IL TUO OBIETTIVO: Riprendi il testo sulla storia della Lega Democratica e proseguilo dopo la sua ultima frase.

TESTO ESTRATTO:
Nella mia tesi di laurea mi sono posto il compito di ricostruire il percorso storico della Lega Democratica, con uno sguardo sempre attento agli avvenimenti politici dell'Italia contemporanea.
Nel 1976, un'assemblea riunì a Roma diversi esponenti del cattolicesimo democratico, dell'ala sinistra della Democrazia Cristiana, dei cosiddetti “cattolici del no” che avevano votato contro l'abrogazione della legge sul divorzio nel referendum del 1974, e molti altri.
Questi uomini politici, accademici, imprenditori, giornalisti, sindacalisti, esponenti del laicato cattolico ma non solo, diedero vita alla Lega Democratica, legalmente strutturata in cooperativa. Tra di essi, i nomi di spicco erano certamente quelli di Pietro Scoppola, Achille Ardigò, i fratelli Prodi, Ermanno Gorrieri, i coniugi Gaiotti e Paolo Giuntella.
La Lega si prefisse lo scopo di fare formazione ed educazione alla politica, in posizione esterna rispetto ai partiti, per essere coscienza critica della Dc (che necessitava di una riforma interna), ma anche del Pci, del Psi e degli altri partiti italiani: la Lega voleva portare una nuova idea di politica, che liberasse le istituzioni dalla lottizzazione partitica e si concentrasse sulle riforme di sistema e sulla risoluzione dei problemi del Paese attraverso un approccio scevro da condizionamenti e diretto alla promozione del bene comune.

DATI REGISTRATI:
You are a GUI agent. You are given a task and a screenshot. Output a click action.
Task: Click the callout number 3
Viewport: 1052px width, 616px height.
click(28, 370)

LA RISPOSTA:
Nei primi anni, la Lega diede il suo supporto alla segreteria Zaccagnini nella Dc, per portare avanti il progetto politico di Aldo Moro, anche dopo il suo assassinio, cioè la strategia di avvicinamento del Pci all'area di governo, per condividere col maggior partito d'opposizione le riforme necessarie al Paese. Si iniziò a pubblicare anche un mensile, “Appunti di cultura e di politica”. Dopo l'avvento di Piccoli quale segretario, nel 1980, e il conseguente abbandono del progetto moroteo, la Lega si concentrò sulla promozione delle sue proposte, attraverso incontri e seminari in tutta Italia. Nel 1981 nacque così la prima scuola di formazione estiva. Il gruppo dei giovani della Lega Democratica, molto attivo sotto la guida di Paolo Giuntella, si riunirono nell'associazione Rosa Bianca e spinsero affinchè anche la Lega divenisse associazione a tutti gli effetti, per darsi una presenza e una promozione capillare sul territorio.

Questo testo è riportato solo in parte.